• Request A: Can you reproduce the records word for word from the line with "[Search] (204, 164)" to the line with "Оферта и политика", including both of those lines and leaving out the pictures?

======== Quoted passage ========

Examples of encryption for database access

William Prothero waprothero at gmail.com
Thu Jun 28 12:17:01 EDT 2018


Mark and Brian:
Thank you for your input. Security is a big deal these days and I think it is very important that best practices get discussed and examples available. Ideally, we would be able to download example scripts of best practices for both db access, and password verification. For my use, the consequences of a breach are very small, but I don’t want my site to be able to be hijacked for nefarious purposes. 

A few questions. 

I understand Mark’s comment about putting the key and IV vector in the .htaccess file. I will do this as soon as I figure out if I’ve destroyed my server by deleting all files in the /etc/httpd directory by mistake (I was trying to set an environment variable in that directory and ….. arg…l). However, if IV is a random vector, I don’t understand how the php code that accesses the mySQL db would decode the commands and data. The setup would be different for password verification because it doesn’t need to be decoded to be verified. However, for access to a mySQL server, it needs to be decoded on the server. My understanding was that the function of the IV was to increase the number of possible keys to make a dictionary attack less feasible. Also, my php docs say the IV should be 16 bits. I haven’t tried more, but I do get an error message complaining about IV not being 16 bits.

========

• Request B: Would you write out the email on database encryption word for word from "William Prothero waprothero" to "for nefarious purposes."?

======== Information shown ========

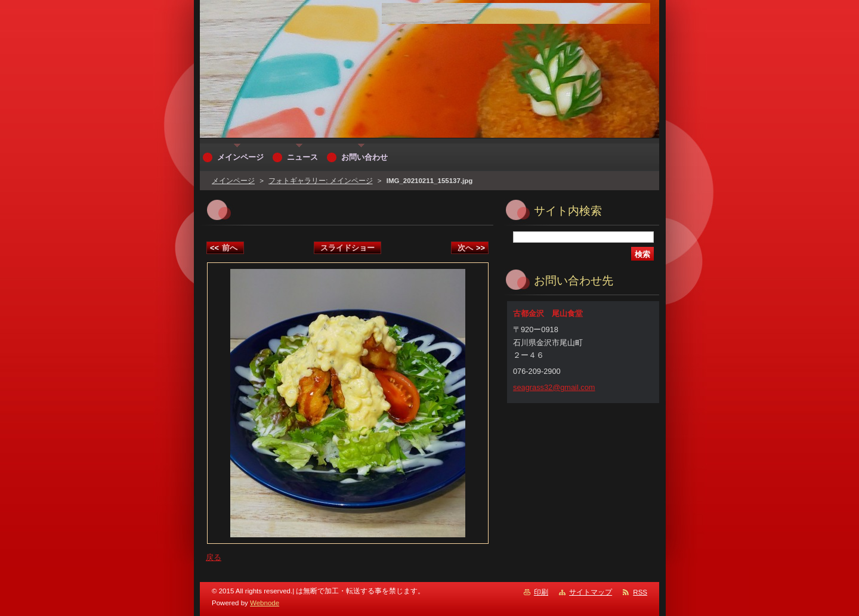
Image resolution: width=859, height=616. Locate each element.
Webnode (264, 603)
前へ (224, 247)
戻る (214, 557)
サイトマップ (591, 592)
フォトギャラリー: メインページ (320, 181)
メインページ (233, 181)
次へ (471, 247)
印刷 (541, 592)
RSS (640, 592)
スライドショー (347, 247)
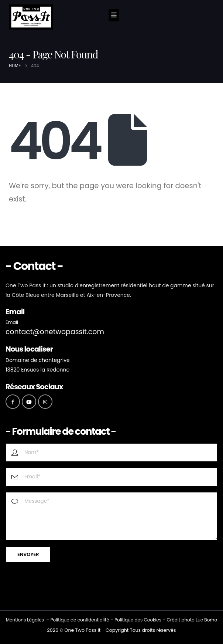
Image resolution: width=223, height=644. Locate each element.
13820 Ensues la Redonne (37, 370)
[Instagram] (45, 401)
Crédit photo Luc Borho (192, 620)
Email (12, 322)
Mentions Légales (25, 620)
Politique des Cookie (137, 620)
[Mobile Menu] (114, 15)
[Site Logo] (31, 17)
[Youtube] (29, 401)
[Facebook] (13, 401)
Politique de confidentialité (80, 620)
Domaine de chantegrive (38, 360)
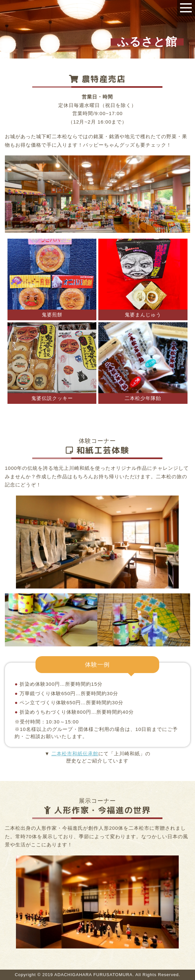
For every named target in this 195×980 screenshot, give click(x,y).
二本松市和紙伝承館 (75, 753)
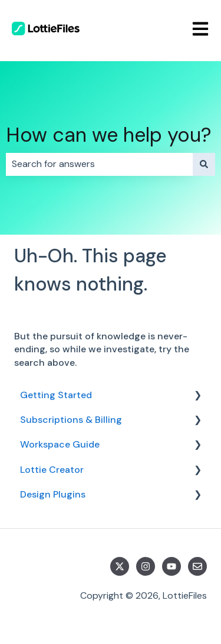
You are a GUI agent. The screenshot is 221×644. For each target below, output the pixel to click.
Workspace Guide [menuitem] (60, 444)
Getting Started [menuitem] (56, 395)
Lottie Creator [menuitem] (52, 469)
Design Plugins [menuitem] (52, 494)
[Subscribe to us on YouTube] (171, 566)
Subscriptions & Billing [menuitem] (71, 419)
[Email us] (197, 566)
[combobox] (99, 164)
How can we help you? (108, 135)
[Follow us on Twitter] (120, 566)
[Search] (204, 164)
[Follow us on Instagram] (146, 566)
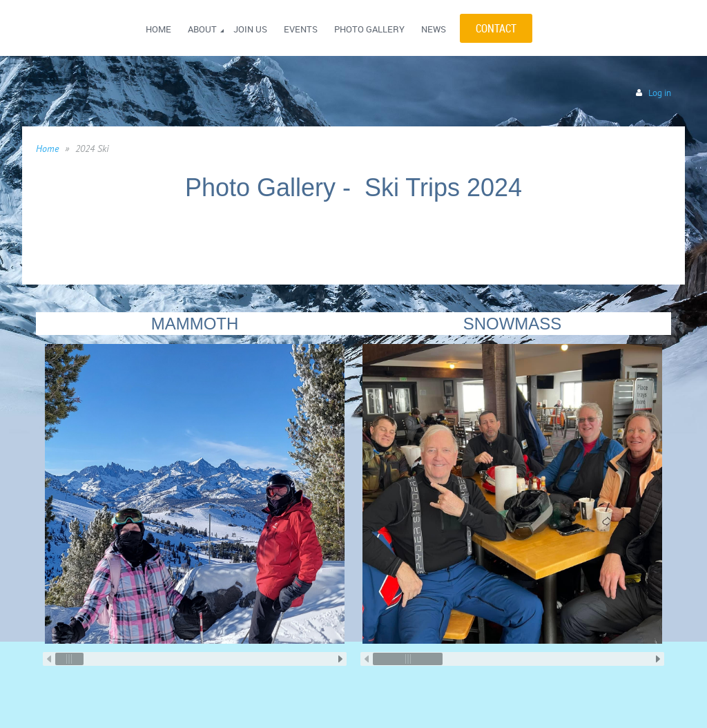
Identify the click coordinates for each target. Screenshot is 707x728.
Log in (659, 93)
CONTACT (496, 28)
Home (47, 149)
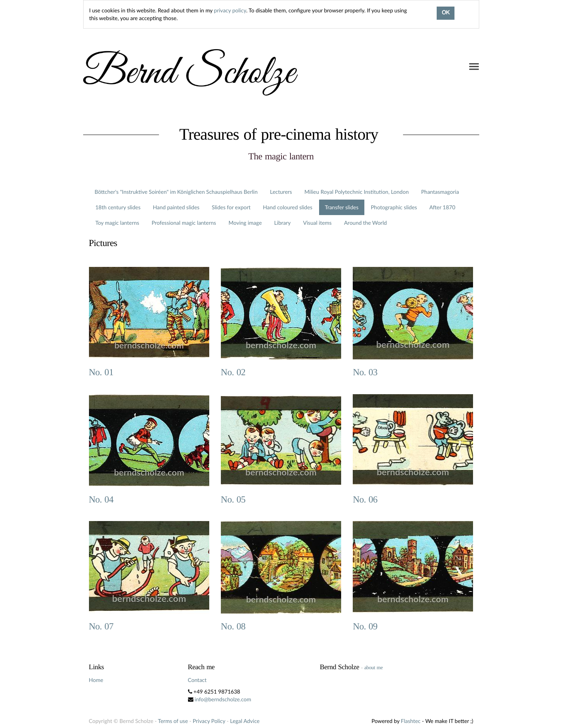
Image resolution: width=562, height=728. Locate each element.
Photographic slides (394, 207)
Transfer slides (342, 207)
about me (374, 667)
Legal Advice (245, 721)
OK (446, 13)
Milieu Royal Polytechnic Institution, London (357, 191)
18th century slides (118, 207)
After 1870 (442, 207)
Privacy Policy (209, 721)
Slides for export (231, 207)
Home (96, 680)
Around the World (365, 222)
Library (282, 222)
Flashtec (410, 721)
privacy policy (230, 10)
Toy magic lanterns (117, 222)
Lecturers (281, 191)
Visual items (318, 222)
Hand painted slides (176, 207)
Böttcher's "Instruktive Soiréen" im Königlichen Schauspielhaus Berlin (176, 191)
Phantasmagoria (440, 191)
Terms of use (173, 721)
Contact (197, 680)
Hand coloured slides (288, 207)
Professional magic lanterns (184, 222)
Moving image (245, 222)
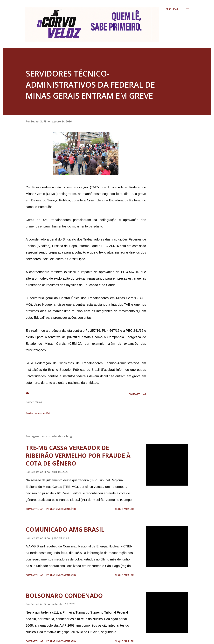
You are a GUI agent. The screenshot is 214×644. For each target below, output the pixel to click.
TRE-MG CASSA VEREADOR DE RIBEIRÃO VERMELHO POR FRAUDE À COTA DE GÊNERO (78, 456)
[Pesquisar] (172, 9)
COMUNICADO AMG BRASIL (65, 530)
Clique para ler (124, 509)
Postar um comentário (38, 413)
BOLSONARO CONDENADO (64, 596)
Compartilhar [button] (137, 394)
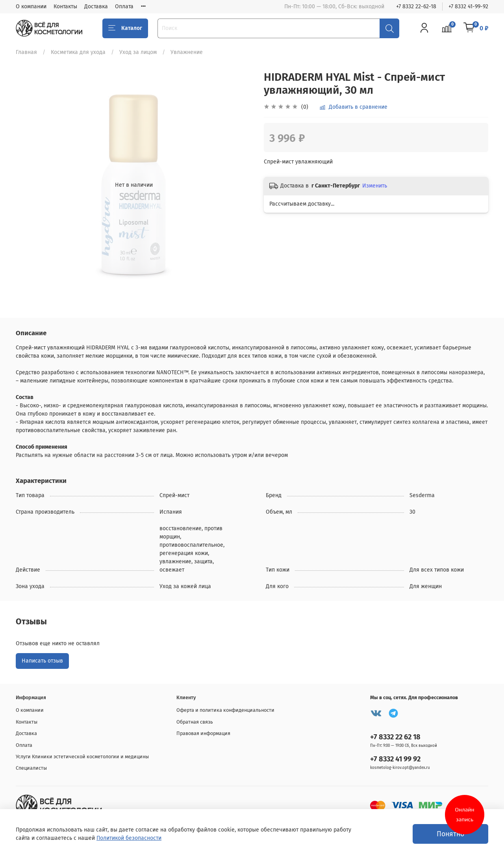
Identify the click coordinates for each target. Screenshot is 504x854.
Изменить (374, 186)
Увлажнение (187, 52)
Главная (26, 52)
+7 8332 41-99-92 (468, 6)
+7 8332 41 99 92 (395, 759)
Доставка (96, 6)
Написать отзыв (42, 661)
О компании (31, 6)
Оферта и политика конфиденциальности (225, 710)
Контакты (65, 6)
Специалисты (31, 768)
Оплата (124, 6)
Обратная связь (195, 722)
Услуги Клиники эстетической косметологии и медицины (82, 756)
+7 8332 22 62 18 (395, 737)
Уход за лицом (138, 52)
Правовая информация (203, 733)
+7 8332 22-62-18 (416, 6)
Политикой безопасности (129, 838)
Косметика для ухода (78, 52)
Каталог (125, 28)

========

• Task answer A:
[Search] (204, 164)
[Follow us on Instagram] (146, 566)
Identify the click coordinates for each target. Screenshot is 707x728.
Log in (659, 93)
CONTACT (496, 28)
Home (47, 149)
Image resolution: width=562, height=728. Locate each element.
Photographic slides (394, 207)
Transfer slides (342, 207)
about me (374, 667)
Legal Advice (245, 721)
OK (446, 13)
Milieu Royal Polytechnic Institution, London (357, 191)
18th century slides (118, 207)
After 1870 (442, 207)
Privacy Policy (209, 721)
Slides for export (231, 207)
Home (96, 680)
Around the World (365, 222)
Library (282, 222)
Flashtec (410, 721)
privacy policy (230, 10)
Toy magic lanterns (117, 222)
Lecturers (281, 191)
Visual items (318, 222)
Hand painted slides (176, 207)
Böttcher's "Instruktive Soiréen" im Königlichen Schauspielhaus Berlin (176, 191)
Phantasmagoria (440, 191)
Terms of use (173, 721)
Contact (197, 680)
Hand coloured slides (288, 207)
Professional magic lanterns (184, 222)
Moving image (245, 222)
You are a GUI agent. The screenshot is 214×644. For each target below, output the pixel to click.
TRE-MG CASSA VEREADOR DE RIBEIRÃO VERMELHO POR FRAUDE À COTA DE GÊNERO (78, 456)
[Pesquisar] (172, 9)
COMUNICADO AMG BRASIL (65, 530)
Clique para ler (124, 509)
Postar um comentário (38, 413)
BOLSONARO CONDENADO (64, 596)
Compartilhar [button] (137, 394)
Identify the click coordinates for each target. Screenshot is 504x854.
Изменить (374, 186)
Увлажнение (187, 52)
Главная (26, 52)
+7 8332 41-99-92 (468, 6)
+7 8332 41 99 92 (395, 759)
Доставка (96, 6)
Написать отзыв (42, 661)
О компании (31, 6)
Оферта и политика конфиденциальности (225, 710)

• Task answer B:
William Prothero waprothero at gmail.com
Thu Jun 28 12:17:01 EDT 2018


Mark and Brian:
Thank you for your input. Security is a big deal these days and I think it is very important that best practices get discussed and examples available. Ideally, we would be able to download example scripts of best practices for both db access, and password verification. For my use, the consequences of a breach are very small, but I don’t want my site to be able to be hijacked for nefarious purposes.